Application of ultrasound for medical diagnostic purposes is well known. However, the development of therapeutic applications of ultrasound is a relatively new and rapidly developing technology. Treatment by ultrasound has many advantages and it is generally acknowledged that there are fewer side effects compared with other therapeutic treatment techniques.
In order to cause a desired therapeutic effect, application of ultrasound requires ultrasound power in order of more than a magnitude higher than the one required for diagnostic purposes. Ultrasound is introduced into the treated subject with the help of an ultrasound transducer. An ultrasound transducer is a device that converts electric energy into ultrasound energy or ultrasound waves. Usually, this term refers to piezoelectric transducers that convert electrical energy into ultrasound. Accordingly, advances in transducer technology play an important role in this technological area.
Specific characteristics of a high power ultrasound transducer relate to the ability of providing and sustaining without damage high peak power with high duty cycles; focusing ultrasound and focal spot location control; access to deeper layers of treated tissue, and providing a feedback to control equipment enabling the operator of changing treatment parameters.
Typical high power transducers used for therapeutic treatment are composed of piezoelectric material plates, having conducting electrodes on both sides and driven by an alternating voltage (alternating current—AC) electrical power generator. The typical operating frequency of these transducers is in the range from 100 kHz to 5 MHz. Usually, transducer side applied to the treatment location has an acoustic impedance matching element to compensate for the large difference between the transducer acoustic impedance and the treated subject acoustic impedance. The opposite side of the piezoelectric material is coupled with either ultrasound reflecting or absorbing material. Efficient use of the energy generated by high power ultrasound transducers is imperative and therefore absorbing backings are not used. The absorbing backing is usually replaced by a backing having large acoustic impedance mismatch with the piezoelectric ceramics that reflects most of the ultrasound energy, since such structure reduces ultrasound energy waste. The reflecting material can be one with acoustic impedance significantly different from that of the piezoelectric material.
Air is the best reflecting material; however, air cannot be used for high power transducers, where heat removal is a major problem. Piezoelectric ceramic must be provided with a way to remove heat efficiently and air does not possess proper thermal conductivity properties. Oil or solid material with high thermal conductivity are more frequently used for high power ultrasound transducers. The efficient heat removal requirement contradicts some of the solutions used for good ultrasound coupling.
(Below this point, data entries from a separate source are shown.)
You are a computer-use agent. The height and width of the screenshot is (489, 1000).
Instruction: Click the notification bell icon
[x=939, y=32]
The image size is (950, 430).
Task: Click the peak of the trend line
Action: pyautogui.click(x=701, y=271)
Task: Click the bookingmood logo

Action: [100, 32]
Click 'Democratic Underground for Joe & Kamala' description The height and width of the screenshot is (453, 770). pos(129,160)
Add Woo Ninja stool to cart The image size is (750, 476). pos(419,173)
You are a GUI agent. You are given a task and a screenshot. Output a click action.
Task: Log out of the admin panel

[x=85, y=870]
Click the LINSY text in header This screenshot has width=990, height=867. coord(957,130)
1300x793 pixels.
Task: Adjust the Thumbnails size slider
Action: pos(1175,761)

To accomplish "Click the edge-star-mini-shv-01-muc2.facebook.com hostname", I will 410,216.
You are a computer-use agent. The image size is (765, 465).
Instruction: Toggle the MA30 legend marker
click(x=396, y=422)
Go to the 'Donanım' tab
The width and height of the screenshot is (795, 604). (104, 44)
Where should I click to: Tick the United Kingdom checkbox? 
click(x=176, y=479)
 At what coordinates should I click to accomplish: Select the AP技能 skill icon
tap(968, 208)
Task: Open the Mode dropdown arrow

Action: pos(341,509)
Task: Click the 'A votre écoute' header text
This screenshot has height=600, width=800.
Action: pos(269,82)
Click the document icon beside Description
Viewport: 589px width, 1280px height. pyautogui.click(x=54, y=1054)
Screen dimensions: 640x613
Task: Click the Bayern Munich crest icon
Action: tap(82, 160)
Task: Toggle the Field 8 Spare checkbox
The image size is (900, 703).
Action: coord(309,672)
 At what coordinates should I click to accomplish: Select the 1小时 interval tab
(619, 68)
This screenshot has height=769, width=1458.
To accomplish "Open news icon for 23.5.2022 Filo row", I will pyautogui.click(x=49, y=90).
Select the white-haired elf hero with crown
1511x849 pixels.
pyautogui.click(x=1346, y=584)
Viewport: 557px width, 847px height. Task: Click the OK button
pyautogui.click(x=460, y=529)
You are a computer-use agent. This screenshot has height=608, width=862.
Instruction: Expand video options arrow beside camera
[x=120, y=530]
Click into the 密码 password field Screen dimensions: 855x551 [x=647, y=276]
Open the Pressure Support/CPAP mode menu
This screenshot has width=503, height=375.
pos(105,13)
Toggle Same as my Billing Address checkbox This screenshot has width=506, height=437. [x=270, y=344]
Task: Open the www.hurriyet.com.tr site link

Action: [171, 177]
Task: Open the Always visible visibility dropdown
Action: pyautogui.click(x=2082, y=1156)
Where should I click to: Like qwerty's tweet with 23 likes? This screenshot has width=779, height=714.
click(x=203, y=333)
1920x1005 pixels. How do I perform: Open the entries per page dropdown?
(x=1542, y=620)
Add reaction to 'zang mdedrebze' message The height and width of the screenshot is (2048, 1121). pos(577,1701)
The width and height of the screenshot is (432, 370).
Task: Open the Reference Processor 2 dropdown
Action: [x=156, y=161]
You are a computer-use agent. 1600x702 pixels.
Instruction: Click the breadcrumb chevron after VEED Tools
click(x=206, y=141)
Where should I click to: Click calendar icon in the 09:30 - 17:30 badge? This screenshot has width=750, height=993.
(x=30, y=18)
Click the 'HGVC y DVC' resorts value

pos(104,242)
Phased array transducers are more effective than conventional planar or curved piezoelectric transducers and they are typically used for high power ultrasound treatment applications. Phased array transducers are made by cutting the piezoelectric materials into individual piezoelectric elements—sometimes termed “pixels”, with each pixel having its own-wired connection to an allocated electrical driver. By controlling the phases of each of the electrical drivers, the ultrasound beam could be electronically scanned in the treated location. The phased array structure also has the advantage of reducing parasite oscillations mode compared to a single piece transducer.
Production and use of high-power phased array transducers operating at high peak power and relatively low frequencies pose a number of problems. Piezoelectric elements or pixel size and piezoelectric ceramics material thickness are in the range of a few millimeters. They are attached to the acoustic impedance matching plate with the help of adhesives or soldering, or potting of materials one on the other. The mechanical load caused by the ultrasound vibrations is maximal at the interface of the piezoelectric ceramics with the matching plate. At high peak power, the strength of bonding is not sufficient and the bonding is damaged, so the lifetime of the transducer is short. In case of over-driving the transducer, irreversible damage can occur. Soldering provides a stronger bond than gluing and because of this, instead of the bond, the ceramic piezoelectric material fails.
Electrodes soldered or glued to the piezoelectric ceramics tend to fail at high power. In some extreme cases, when indeed high ultrasound power is applied the voltage supplying wires may be cut by shear tension. Both direct gluing or soldering of conductive wires to the contacts of the piezoelectric ceramics of flexible printed circuits might fail at high power.
These and other problems are impeding faster development of the technology and should be partially or fully resolved.